━━ Geselecteerde tekst

E-module I&A
Prokaryoten
- Prokaryoten hebben geen organellen
- Eubacteriën (gewone bacteriën, meer dan 1 miljoen soorten)
- Archaebacteriën (oerbacteriën, ca. 200 soorten)
Virussen
- Obligaat intracellulair: kunnen zich alleen vermenigvuldigen in levende cellen
- Virussen zijn over het algemeen gastheerspecifiek dus infectieus voor één bepaalde
(dier)soort.
Afweer (immuniteit)
- Innate afweersysteem spoort snel pathogenen op en valt deze aan door
fagocytose(omsluiten en afbreken). Vaak niet in staat om alle pathogenen te doden.
- Dendritische cel nemen pathogeen op en presenteren antigenen(een molecuul van
het pathogeen dat door het afweersysteem herkend kan worden en het activeert) te
presenteren aan de oppervlakte van de cel, deze wordt nu professioneel Antigeen
Presenterende Cel (pAPC) genoemd.
- pAPC’s migreren door de lymfevaten naar de lymfeklieren. Hier tonen ze de
antigenen aan de T-helpercellen en aan cytotoxische T cellen.
- Sommige T-helpercellen zijn verantwoordelijk voor het differentiëren van naïeve
B-cellen in plasmacellen, die op hun beurt weer antilichamen uitscheiden.

━━━━
━━ Gegevensfragmenten

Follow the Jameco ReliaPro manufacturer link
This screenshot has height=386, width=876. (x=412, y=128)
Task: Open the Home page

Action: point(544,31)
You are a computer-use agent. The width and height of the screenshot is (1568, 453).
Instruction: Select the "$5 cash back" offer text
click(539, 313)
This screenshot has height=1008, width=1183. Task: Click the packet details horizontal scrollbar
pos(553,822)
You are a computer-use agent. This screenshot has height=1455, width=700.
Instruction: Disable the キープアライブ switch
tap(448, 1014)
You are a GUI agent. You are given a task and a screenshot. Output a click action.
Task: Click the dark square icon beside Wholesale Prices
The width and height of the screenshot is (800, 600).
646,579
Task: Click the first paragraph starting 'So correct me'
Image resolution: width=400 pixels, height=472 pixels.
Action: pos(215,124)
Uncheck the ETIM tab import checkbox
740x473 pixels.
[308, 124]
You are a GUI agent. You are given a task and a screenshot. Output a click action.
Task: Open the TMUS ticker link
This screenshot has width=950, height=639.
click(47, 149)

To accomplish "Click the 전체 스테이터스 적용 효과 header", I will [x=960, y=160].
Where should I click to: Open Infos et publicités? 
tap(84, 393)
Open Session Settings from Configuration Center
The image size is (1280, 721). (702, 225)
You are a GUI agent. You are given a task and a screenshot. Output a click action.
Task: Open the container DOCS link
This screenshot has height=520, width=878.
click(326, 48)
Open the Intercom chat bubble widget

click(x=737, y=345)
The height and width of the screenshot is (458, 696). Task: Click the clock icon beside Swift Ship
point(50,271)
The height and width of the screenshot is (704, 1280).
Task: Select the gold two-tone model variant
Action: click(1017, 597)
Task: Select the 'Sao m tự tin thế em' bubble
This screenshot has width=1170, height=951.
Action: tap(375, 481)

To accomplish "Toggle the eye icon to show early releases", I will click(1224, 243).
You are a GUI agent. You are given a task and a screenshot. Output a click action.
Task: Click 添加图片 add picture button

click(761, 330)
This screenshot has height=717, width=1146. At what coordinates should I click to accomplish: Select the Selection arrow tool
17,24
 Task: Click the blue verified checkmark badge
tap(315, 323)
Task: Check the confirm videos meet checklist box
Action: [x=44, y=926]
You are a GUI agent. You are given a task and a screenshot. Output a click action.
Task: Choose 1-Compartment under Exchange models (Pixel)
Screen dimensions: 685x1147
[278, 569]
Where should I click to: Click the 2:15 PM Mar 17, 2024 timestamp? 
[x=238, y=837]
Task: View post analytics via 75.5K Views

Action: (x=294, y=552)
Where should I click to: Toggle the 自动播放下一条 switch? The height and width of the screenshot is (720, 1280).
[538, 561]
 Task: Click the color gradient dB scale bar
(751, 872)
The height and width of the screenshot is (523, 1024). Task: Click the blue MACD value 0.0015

━━━━

> _Opdrachten_:
a) Beantwoord de volgende vragen over de tekst over prokaryoten, virussen en afweer:
(i) Hoeveel soorten archaebacteriën zijn er ongeveer?
(ii) Waarin kunnen virussen zich uitsluitend vermenigvuldigen?
(iii) Naar welke plek migreren pAPC's via de lymfevaten?
b) Schrijf uit de tekst over prokaryoten, virussen en afweer letterlijk het gedeelte over van "- Innate afweersysteem" tot en met "weer antilichamen uitscheiden.".
c) Zet de tekst over prokaryoten, virussen en afweer voort na de laatste zin.

> _Antwoorden_:
a)
(i) Ongeveer 200 soorten.
(ii) In levende cellen.
(iii) Naar de lymfeklieren.

b)
- Innate afweersysteem spoort snel pathogenen op en valt deze aan door
fagocytose(omsluiten en afbreken). Vaak niet in staat om alle pathogenen te doden.
- Dendritische cel nemen pathogeen op en presenteren antigenen(een molecuul van
het pathogeen dat door het afweersysteem herkend kan worden en het activeert) te
presenteren aan de oppervlakte van de cel, deze wordt nu professioneel Antigeen
Presenterende Cel (pAPC) genoemd.
- pAPC’s migreren door de lymfevaten naar de lymfeklieren. Hier tonen ze de
antigenen aan de T-helpercellen en aan cytotoxische T cellen.
- Sommige T-helpercellen zijn verantwoordelijk voor het differentiëren van naïeve
B-cellen in plasmacellen, die op hun beurt weer antilichamen uitscheiden.

c)
- T-helpercellen geven ook verschillende soorten cytokinen (kleine eiwitten die helpen
bij communicatie tussen cellen) af die de werking van cytotoxische T-cellen kunnen
stimuleren.
- Antilichamen en de cytotoxische T-cellen helpen met het doden van de rest van de
pathogenen
Reactie immuunsysteem
- Eerste barrière is je huid en bacteriën komen via wond binnen.
- Bacteriepopulatie wordt groter en wordt opgemerkt door macrofagen. Ze kunnen heel
veel intruders fagocyteren en dan afbreken. Ook zorgen ze voor inflammatie door
bloedvat te zeggen dat die water moet geven(geeft zwelling)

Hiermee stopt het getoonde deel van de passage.